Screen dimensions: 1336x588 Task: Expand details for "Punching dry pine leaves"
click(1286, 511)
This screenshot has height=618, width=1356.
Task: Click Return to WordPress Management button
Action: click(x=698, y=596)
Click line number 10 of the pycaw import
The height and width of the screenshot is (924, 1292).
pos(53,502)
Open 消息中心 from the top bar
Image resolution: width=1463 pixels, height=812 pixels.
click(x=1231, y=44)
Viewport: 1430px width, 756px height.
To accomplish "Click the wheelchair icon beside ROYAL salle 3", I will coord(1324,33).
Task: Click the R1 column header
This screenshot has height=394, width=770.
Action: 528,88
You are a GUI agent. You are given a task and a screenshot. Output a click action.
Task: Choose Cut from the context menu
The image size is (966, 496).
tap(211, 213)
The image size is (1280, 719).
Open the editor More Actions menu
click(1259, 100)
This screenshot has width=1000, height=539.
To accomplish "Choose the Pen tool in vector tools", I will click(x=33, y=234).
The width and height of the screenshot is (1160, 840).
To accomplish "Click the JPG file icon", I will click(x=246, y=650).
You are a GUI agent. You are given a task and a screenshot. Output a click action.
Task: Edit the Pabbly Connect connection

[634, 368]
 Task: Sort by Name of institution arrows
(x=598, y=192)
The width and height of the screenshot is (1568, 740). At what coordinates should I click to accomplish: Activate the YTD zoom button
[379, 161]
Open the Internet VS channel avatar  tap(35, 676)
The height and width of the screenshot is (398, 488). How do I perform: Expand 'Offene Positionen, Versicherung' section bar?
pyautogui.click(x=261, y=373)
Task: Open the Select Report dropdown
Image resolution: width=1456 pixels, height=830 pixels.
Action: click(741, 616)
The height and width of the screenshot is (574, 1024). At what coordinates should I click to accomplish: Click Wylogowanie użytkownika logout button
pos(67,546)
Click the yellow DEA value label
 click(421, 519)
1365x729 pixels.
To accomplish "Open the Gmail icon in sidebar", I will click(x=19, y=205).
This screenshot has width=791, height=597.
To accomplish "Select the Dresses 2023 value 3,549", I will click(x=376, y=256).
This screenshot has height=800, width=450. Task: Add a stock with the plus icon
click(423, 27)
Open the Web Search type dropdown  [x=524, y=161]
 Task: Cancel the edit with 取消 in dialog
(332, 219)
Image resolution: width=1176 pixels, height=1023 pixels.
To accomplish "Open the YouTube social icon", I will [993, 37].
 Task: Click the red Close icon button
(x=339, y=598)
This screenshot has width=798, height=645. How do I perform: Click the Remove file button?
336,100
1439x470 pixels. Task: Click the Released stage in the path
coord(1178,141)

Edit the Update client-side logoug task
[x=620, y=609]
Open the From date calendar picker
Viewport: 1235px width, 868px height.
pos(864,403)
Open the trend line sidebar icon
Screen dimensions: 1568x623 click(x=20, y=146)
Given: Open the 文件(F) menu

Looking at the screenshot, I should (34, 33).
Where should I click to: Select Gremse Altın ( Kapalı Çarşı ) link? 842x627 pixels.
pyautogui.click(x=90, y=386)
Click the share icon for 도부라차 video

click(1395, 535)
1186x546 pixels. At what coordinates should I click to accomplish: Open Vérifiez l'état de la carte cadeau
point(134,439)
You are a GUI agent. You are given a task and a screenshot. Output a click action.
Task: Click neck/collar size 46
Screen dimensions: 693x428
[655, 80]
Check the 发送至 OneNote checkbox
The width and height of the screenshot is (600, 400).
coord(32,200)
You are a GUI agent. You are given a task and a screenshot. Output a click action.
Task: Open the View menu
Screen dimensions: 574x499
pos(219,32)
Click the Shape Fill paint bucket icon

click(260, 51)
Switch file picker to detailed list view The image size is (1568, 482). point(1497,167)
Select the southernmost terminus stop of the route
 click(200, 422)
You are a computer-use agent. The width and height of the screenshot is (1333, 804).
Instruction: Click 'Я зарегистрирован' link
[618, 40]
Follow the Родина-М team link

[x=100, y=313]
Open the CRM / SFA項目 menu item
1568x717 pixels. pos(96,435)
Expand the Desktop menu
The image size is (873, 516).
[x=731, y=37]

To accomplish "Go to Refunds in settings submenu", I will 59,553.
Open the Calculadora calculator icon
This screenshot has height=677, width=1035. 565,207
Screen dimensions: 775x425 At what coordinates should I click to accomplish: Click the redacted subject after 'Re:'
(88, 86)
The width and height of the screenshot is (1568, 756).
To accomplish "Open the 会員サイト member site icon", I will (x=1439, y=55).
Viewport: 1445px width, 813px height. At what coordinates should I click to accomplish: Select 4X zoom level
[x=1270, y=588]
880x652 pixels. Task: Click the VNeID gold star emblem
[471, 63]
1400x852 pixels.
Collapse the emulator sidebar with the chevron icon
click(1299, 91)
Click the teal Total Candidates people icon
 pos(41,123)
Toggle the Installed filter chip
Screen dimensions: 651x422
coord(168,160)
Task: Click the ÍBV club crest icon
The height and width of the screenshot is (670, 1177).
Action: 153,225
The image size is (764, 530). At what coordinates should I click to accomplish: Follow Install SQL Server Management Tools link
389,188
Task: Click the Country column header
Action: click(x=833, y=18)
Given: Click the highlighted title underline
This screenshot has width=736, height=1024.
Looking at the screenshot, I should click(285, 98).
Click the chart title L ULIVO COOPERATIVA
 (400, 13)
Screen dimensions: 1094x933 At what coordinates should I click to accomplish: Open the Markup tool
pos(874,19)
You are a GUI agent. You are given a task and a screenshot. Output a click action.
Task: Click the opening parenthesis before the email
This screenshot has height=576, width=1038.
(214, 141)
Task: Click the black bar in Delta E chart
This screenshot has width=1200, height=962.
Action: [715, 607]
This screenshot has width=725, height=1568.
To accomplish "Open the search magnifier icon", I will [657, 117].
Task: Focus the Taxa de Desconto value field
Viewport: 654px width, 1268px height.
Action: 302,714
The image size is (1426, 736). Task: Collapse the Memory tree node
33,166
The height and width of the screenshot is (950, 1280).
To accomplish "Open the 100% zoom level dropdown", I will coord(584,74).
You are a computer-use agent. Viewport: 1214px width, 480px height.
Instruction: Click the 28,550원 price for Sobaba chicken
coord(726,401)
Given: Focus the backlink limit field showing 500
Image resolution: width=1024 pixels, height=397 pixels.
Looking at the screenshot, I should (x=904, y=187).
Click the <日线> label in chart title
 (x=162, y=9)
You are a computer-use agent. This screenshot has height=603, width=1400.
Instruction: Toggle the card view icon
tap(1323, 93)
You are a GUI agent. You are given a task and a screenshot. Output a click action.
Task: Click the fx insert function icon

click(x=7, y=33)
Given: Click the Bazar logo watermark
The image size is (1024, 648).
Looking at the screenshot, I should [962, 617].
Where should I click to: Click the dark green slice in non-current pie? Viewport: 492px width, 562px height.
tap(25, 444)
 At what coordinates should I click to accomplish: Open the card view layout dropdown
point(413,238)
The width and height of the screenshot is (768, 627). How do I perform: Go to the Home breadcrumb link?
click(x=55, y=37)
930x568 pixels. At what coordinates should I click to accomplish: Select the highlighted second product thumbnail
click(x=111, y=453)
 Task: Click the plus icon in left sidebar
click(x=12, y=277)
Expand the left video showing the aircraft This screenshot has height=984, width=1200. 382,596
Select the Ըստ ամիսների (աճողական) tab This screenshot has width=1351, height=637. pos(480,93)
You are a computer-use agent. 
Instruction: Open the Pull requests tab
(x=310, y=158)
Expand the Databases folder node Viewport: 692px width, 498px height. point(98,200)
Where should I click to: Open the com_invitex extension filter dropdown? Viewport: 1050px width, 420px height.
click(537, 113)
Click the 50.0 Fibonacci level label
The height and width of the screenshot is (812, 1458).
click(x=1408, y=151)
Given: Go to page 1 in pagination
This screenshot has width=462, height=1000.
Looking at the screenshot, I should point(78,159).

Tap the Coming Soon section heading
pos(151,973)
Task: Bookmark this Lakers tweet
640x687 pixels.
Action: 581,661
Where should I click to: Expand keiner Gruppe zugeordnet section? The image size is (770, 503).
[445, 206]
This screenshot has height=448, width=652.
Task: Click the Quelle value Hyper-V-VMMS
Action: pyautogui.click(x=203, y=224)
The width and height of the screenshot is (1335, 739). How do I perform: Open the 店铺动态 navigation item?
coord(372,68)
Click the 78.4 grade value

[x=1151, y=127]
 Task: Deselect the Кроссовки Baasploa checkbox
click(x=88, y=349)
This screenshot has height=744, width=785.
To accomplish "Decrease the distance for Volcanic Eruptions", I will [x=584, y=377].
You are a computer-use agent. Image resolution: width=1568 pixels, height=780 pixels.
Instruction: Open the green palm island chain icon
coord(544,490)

--- --- ---

When a line in the records above contains the word "computer", copy it.

You are a computer-use agent. The width and height of the screenshot is (1333, 804).
You are a computer-use agent. Viewport: 1214px width, 480px height.
You are a computer-use agent. This screenshot has height=603, width=1400.
You are a computer-use agent. 
You are a computer-use agent. Image resolution: width=1568 pixels, height=780 pixels.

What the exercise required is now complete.